• _WORK ITEM_: Look below for the line that contains "Select the ALL time range", then quote it and all the lines after it, exactly, with the pictures left out.
START DATASET
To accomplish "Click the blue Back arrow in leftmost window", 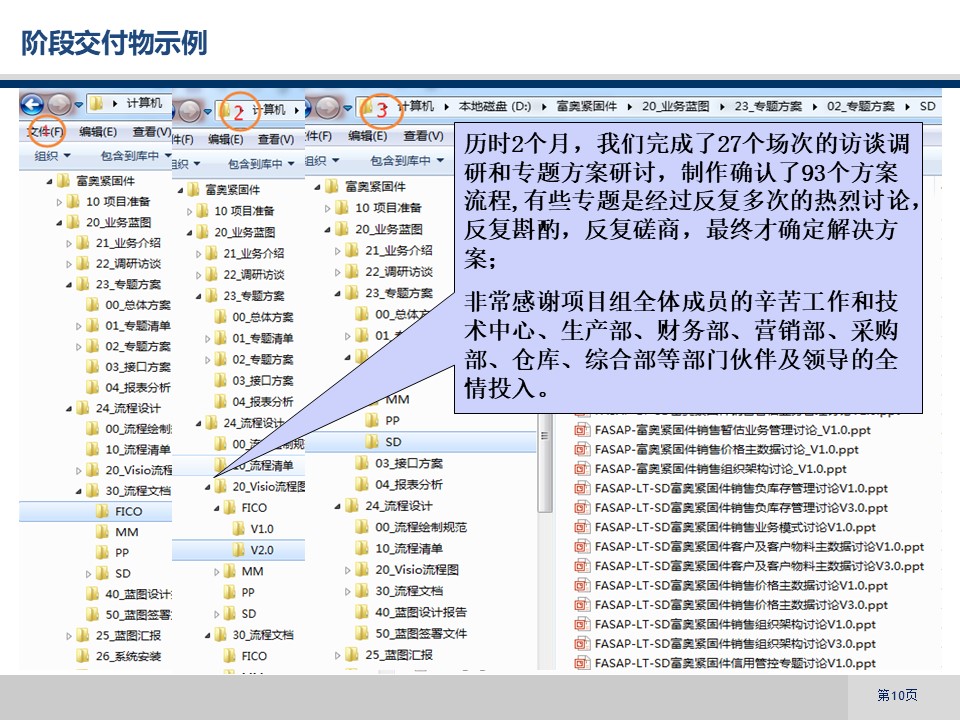I will pos(32,103).
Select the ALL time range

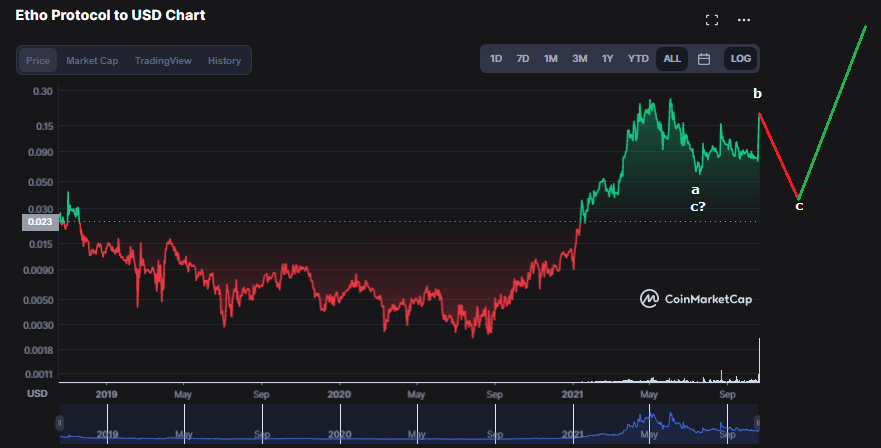click(x=672, y=59)
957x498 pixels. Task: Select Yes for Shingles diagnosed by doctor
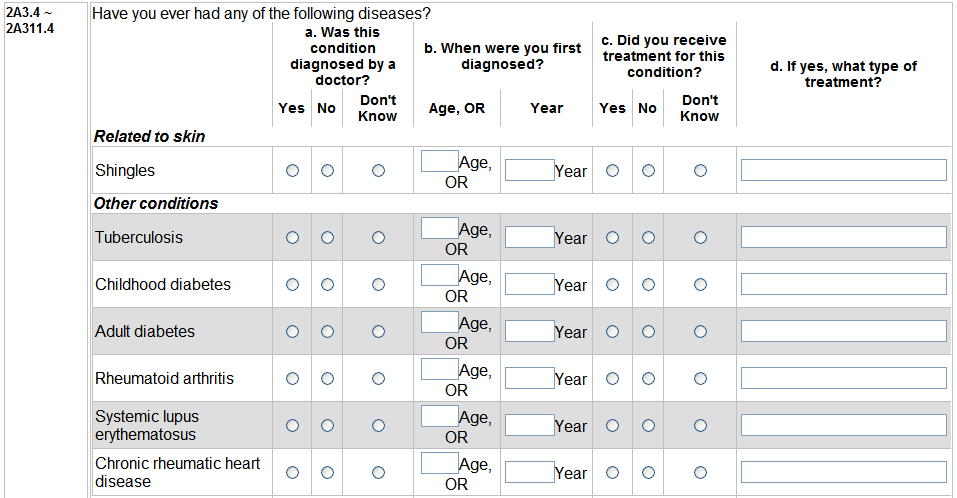click(292, 171)
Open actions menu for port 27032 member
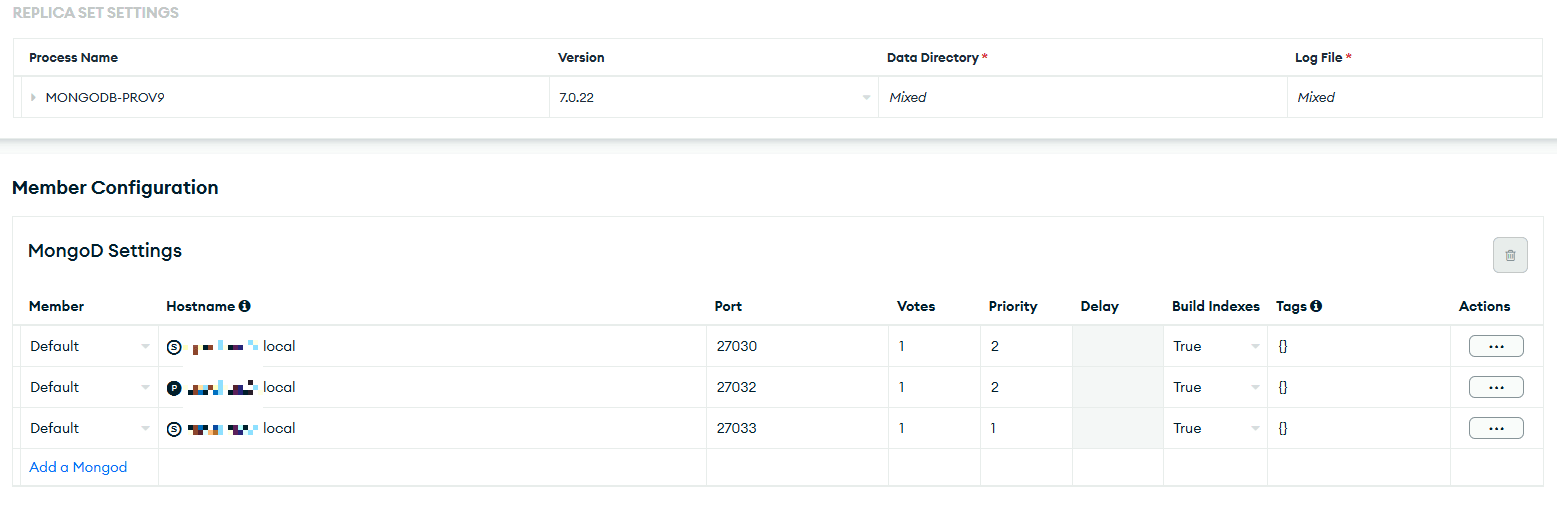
END DATASET
• _ANSWER TO THIS PROBLEM_:
Select the ALL time range

click(x=672, y=59)
957x498 pixels. Task: Select Yes for Shingles diagnosed by doctor
click(292, 171)
Open actions menu for port 27032 member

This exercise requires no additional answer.